Exercise description: Pictures stay out of this copy; please retype only the lines from the start of the records through the line with "Given: Toggle the Audience legend entry".

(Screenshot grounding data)
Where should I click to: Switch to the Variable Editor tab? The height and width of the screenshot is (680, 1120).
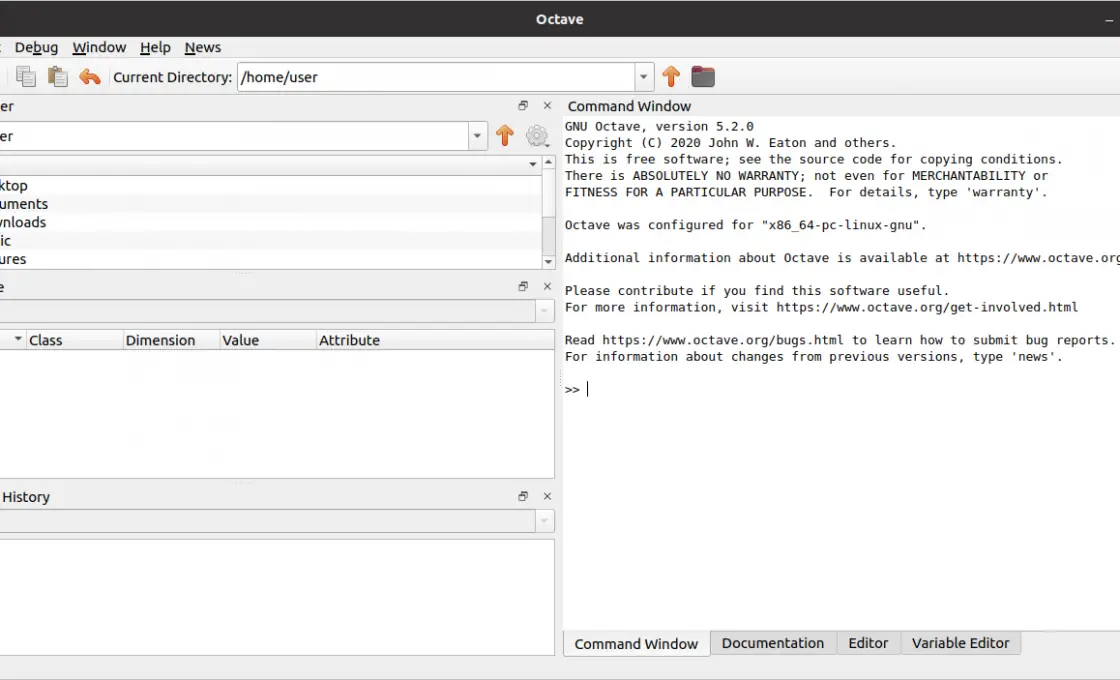960,643
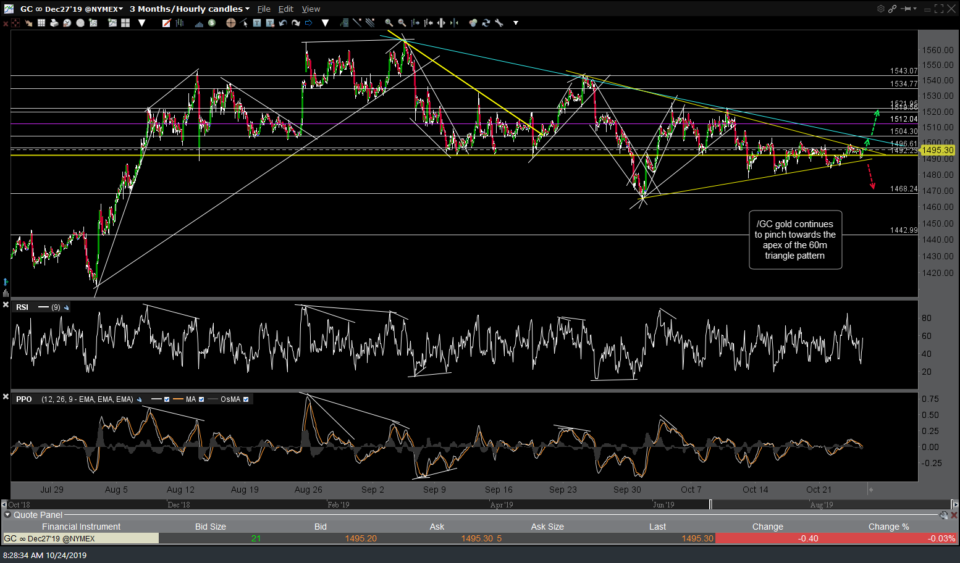
Task: Open the Edit menu
Action: click(x=286, y=8)
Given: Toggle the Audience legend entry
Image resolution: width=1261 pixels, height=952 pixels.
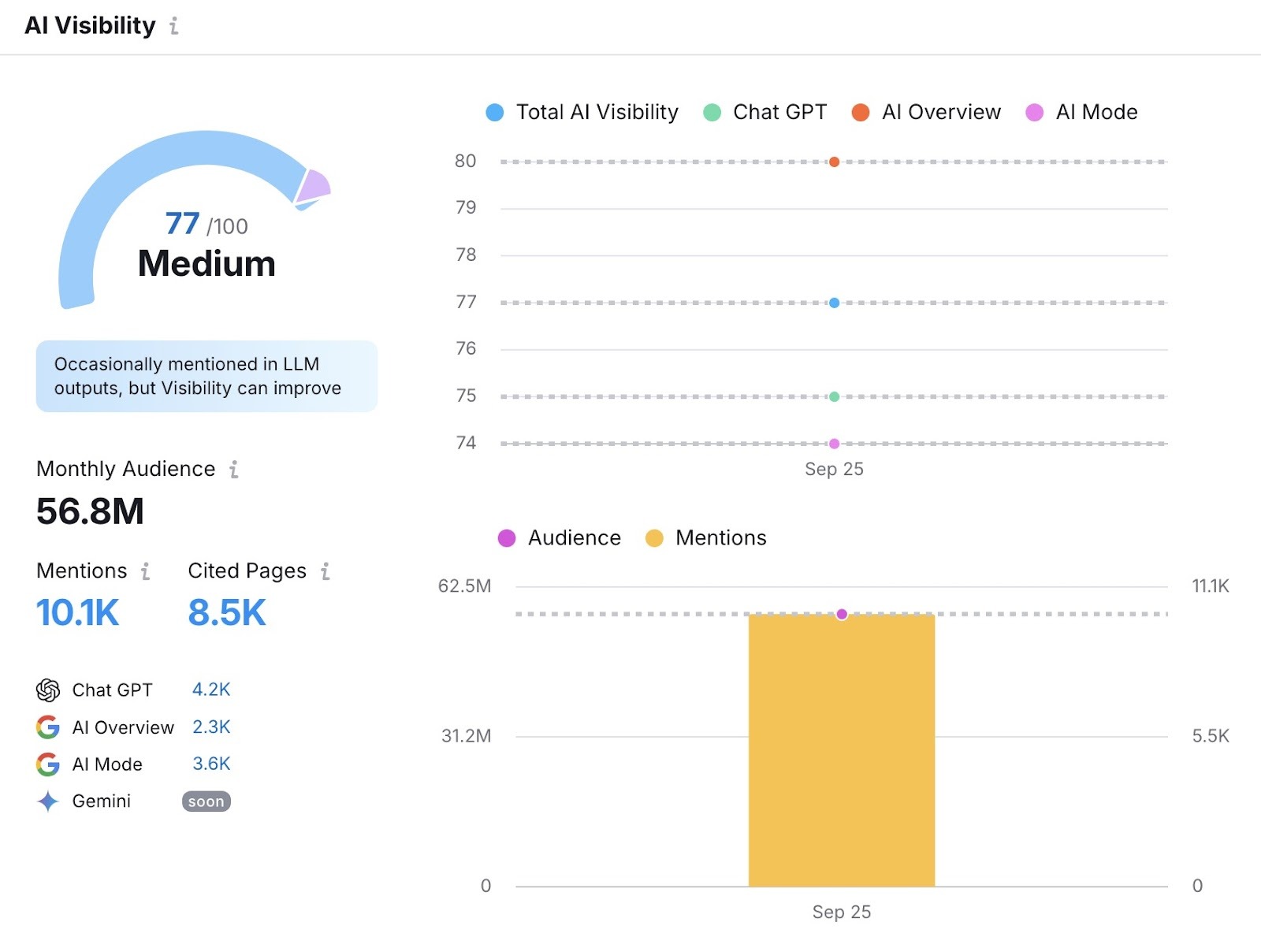Looking at the screenshot, I should tap(507, 537).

Reply:
Where should I click to: Switch to the Variable Editor tab? The height and width of the screenshot is (680, 1120).
960,643
Task: Open the Edit menu
Action: click(x=286, y=8)
Given: Toggle the Audience legend entry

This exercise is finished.